The stock surged 11 percent at the close, valuing the company at 3.92 trillion rupees ($59 billion), as investors cheered Chairman Mukesh Ambani’s decision to end free data plans at his phone venture from April 1. HDFC Bank Ltd. had overtaken Reliance on Friday after a 3.7 percent gain in its shares. The lender dropped for the first time in nine days on Wednesday.
“Investor concerns that Reliance may extend the free mobile-phone services have faded,” Rajendra Prasad, an analyst at Karvy Stock Broking Ltd., said by phone. “Analysts are making back-of-the-hand calculations” on when Reliance Jio Infocomm will turn profitable, he said.
Prasad said he will revise his price target of 1,192 rupees. Other analysts may also need to change their price forecasts after the stock rose above the one-year consensus price target for the first time since June 2014. Reliance’s weighting in the S&P BSE Sensex rose a notch to 7.56 percent, surpassing software exporter Infosys Ltd. as the fourth-biggest company by weight, data compiled by Bloomberg. Tata Consultancy Services Ltd. is India’s top company by market value.
Reliance, which has spent $25 billion on its fourth generation, wireless data network, started to offer services free for an introductory period from September. The extension of the offer to March 31 had raised concerns among investors including HDFC Securities Ltd. and Sanford C. Bernstein about the viability of the business. Jio has signed up 100 million users so far.
Those concerns eased after Ambani said Tuesday customers will have the option of signing up for a Jio Prime membership at 99 rupees ($1.48) for one year, plus a monthly charge of 303 rupees, to continue using unlimited services for a year.
The monthly charges are attractive enough to allow retention of at least 50 percent of its customer base, Tarun Lakhotia, an analyst at Kotak Institutional Equities said in a report to clients Wednesday.
Reliance’s tariff plan will put a “cap” on revenue earned from higher-end subscribers at telecom operators, reducing average revenue earned from each customer, Credit Suisse said in a note to clients Wednesday. Rivals Bharti Airtel Ltd. and Vodafone Group Plc’s Indian unit have slashed data tariffs by as much as 67 percent to counter Ambani’s Jio.

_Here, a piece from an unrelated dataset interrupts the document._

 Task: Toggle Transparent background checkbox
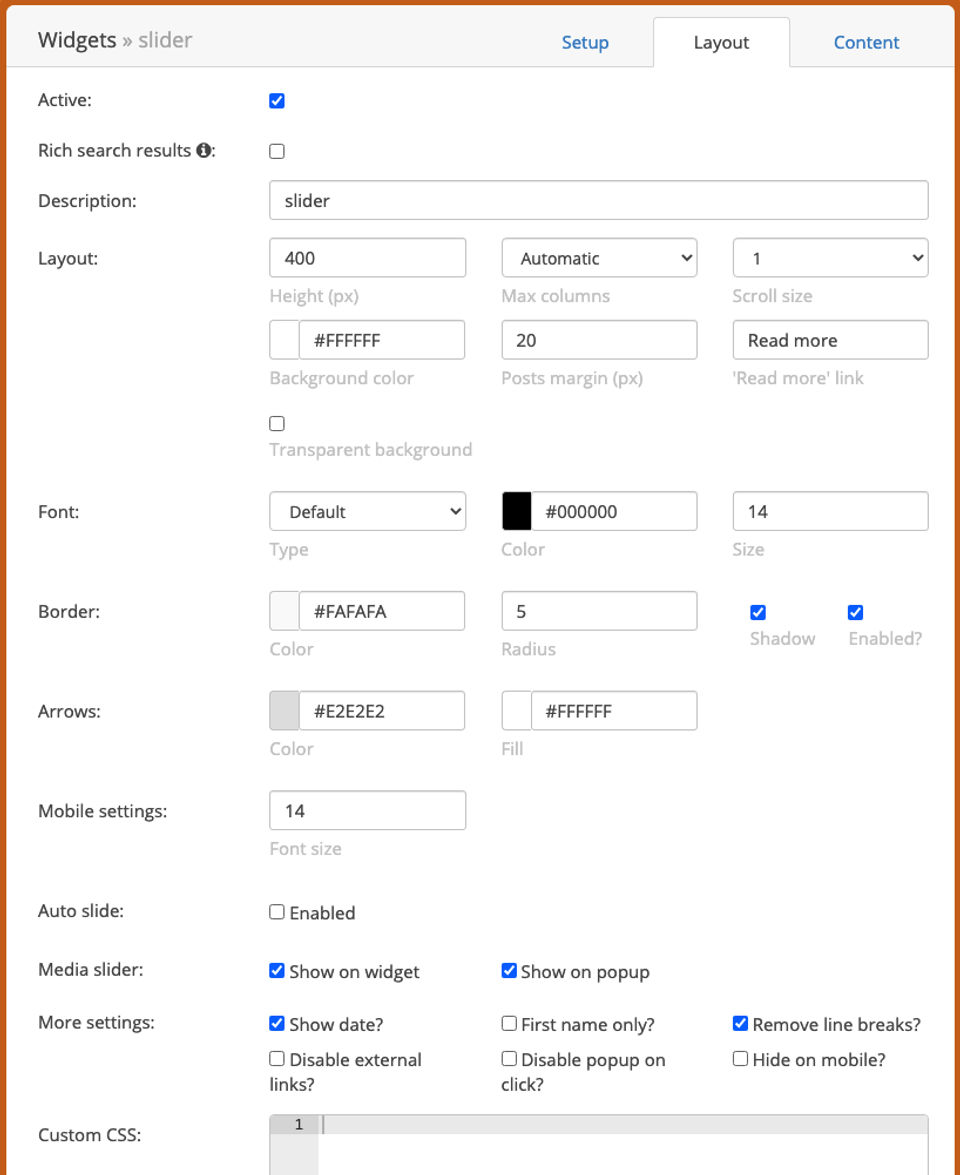pos(277,423)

“From Jio’s perspective, it would now be interesting to see how they manage the transition to paid usage, without seeing a sharp drop off in subscriber base,” Credit Suisse analysts Sunil Tirumalai and Viral Shah said in the note. “The next 30 days would probably be used to gauge interest levels to these new price points, as also to market these to existing subscribers.”